RAID 1: Mirrorinng -> Reliability

RAID1
The basic idea of RAID 1 states that mirroring a disk using an array of independent disks creates a reliable system that will not fail when one of the mirrors goes down. Under this method, for example, a 1TB virtual disk is implemented using two 1TB physical disks that are essentially copies of each other. In addition to its inherent relability, this implementation also introduces some performance improvements, as reads from disk are slightly faster than usual. This is due to the fact that because you have two hard drives with the same data, you would ideally read from the hard disk whose disk arm is closer to the actual data, thus decreasing seek time and improving read time. Writes, because they are done on different disks in parallel, take the same amount of time.

RAID 4: Parity

RAID4
In this implementation of RAID, one of the physical disks is used as a parity (XOR) disk. This parity disk stores a holographic copy of the blocks in the other physical disks in the form of XOR'ed data, thus allowing for easy restoration should any of the disks go bad. Using the above example again, 4 of the 5 disks would be used to store the actual physical data (leading to a virtual disk size of 800GB). The fifth disk would serve as the parity disk, and as thus would store the data from disks A, B, C, and D holographically, i.e. A ^ B ^ C ^ D. That way, if any disk fails, you can compute the missing data by simply recomputing A ^ B ^ C ^ D.

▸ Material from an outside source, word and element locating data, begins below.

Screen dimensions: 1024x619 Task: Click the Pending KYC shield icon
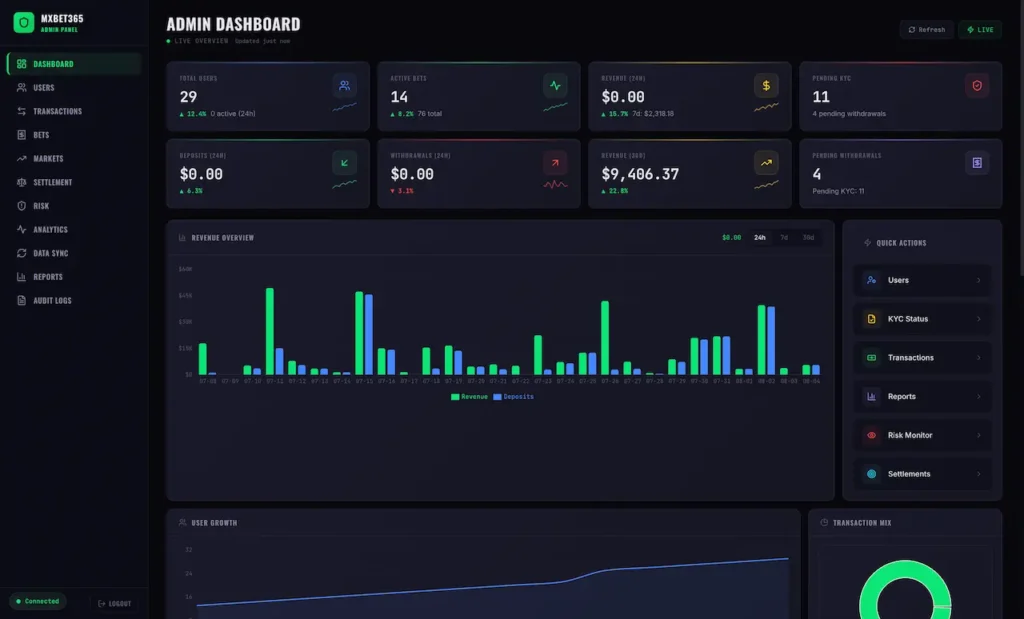[977, 86]
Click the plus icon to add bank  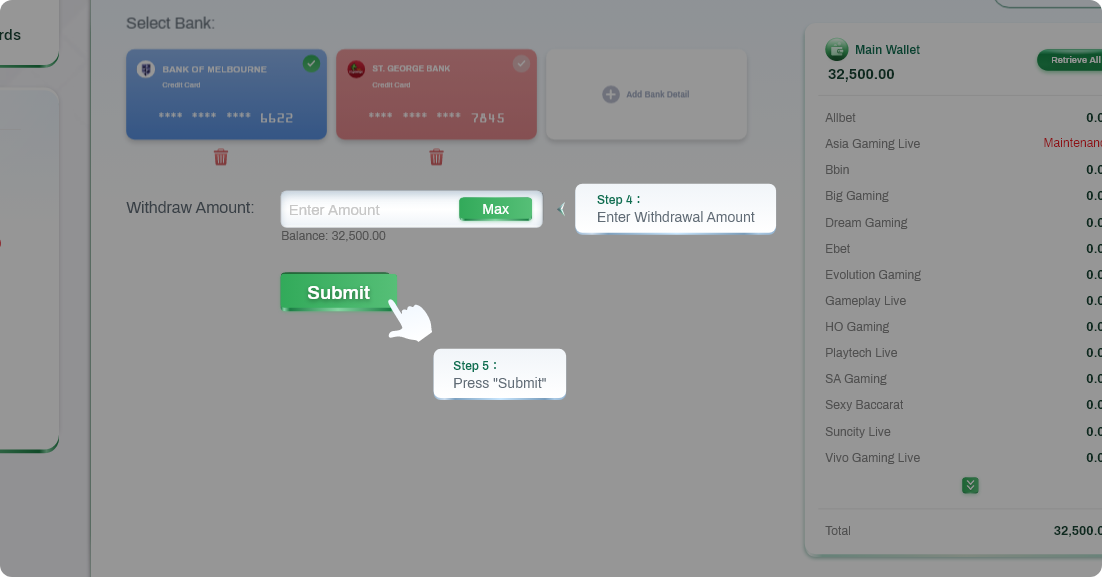(610, 94)
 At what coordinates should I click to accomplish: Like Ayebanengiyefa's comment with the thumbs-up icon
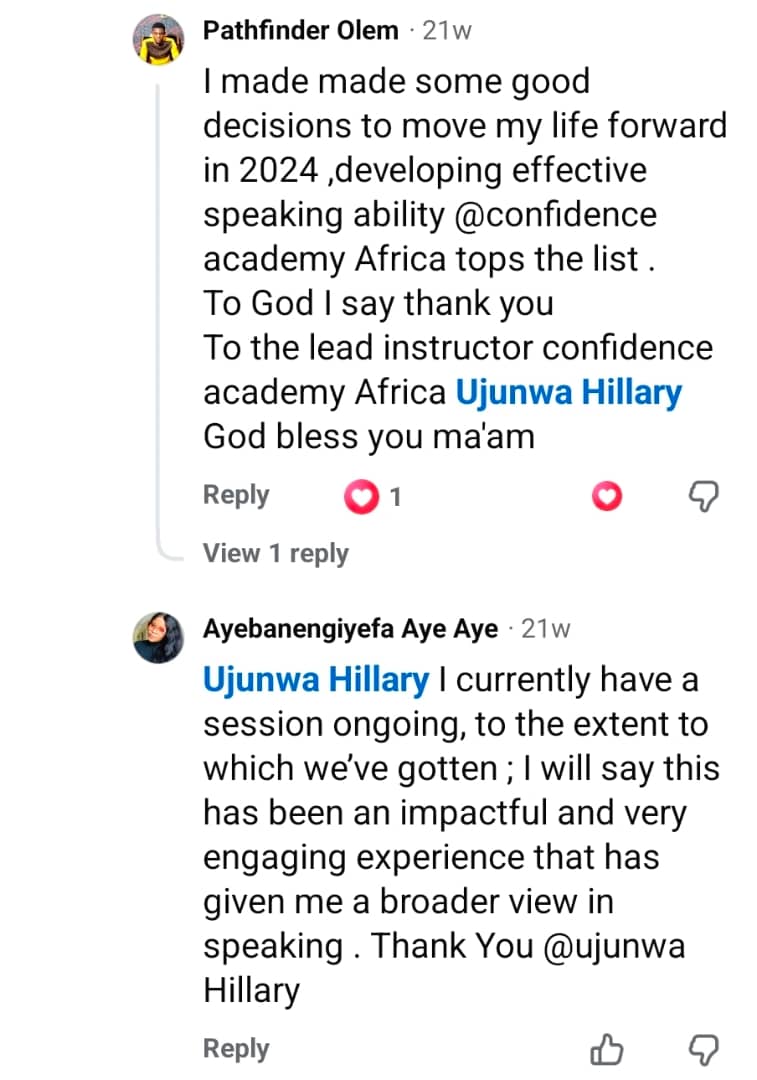click(x=607, y=1049)
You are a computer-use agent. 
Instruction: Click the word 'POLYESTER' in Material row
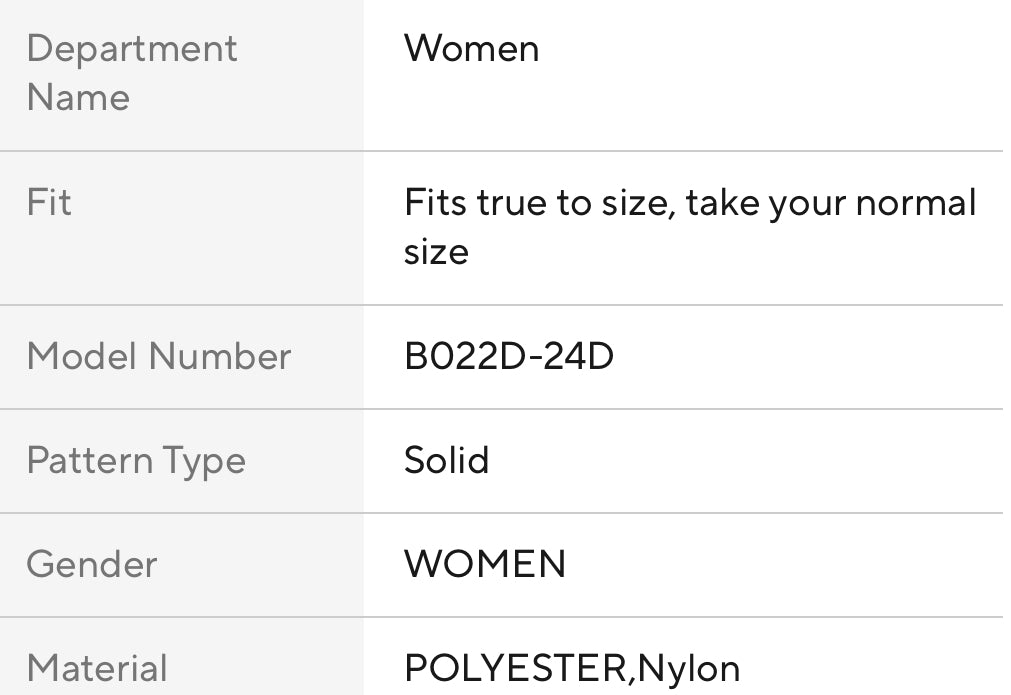click(x=515, y=668)
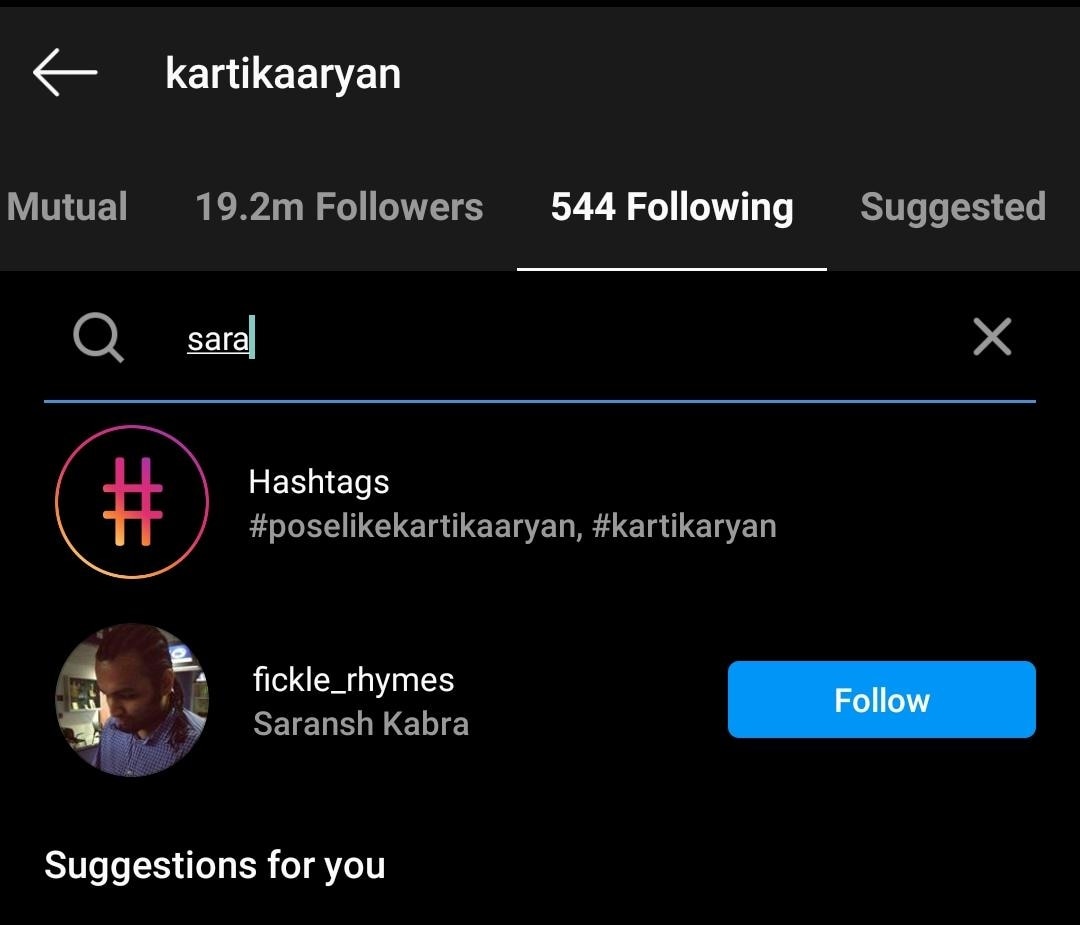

There are a couple of catches with this approach. The first is that if any one drive is lost, extra care must be taken to ensure that that disk is replaced right away at the risk of losing all of the data in the drive should another disk fail on top of that. This requires a robust way of notifying disk failures to system administrators (DON'T IGNORE THAT BLINKING RED LIGHT!). The other issue is that because the XOR in the parity disk must be updated anything anything is changed, the disk becomes a hotspot for activity, leading to possible failure from overuse. RAID 5 addresses this by striping the XOR data across the 5 disks, but this approach makes it harder to add new disks as a result.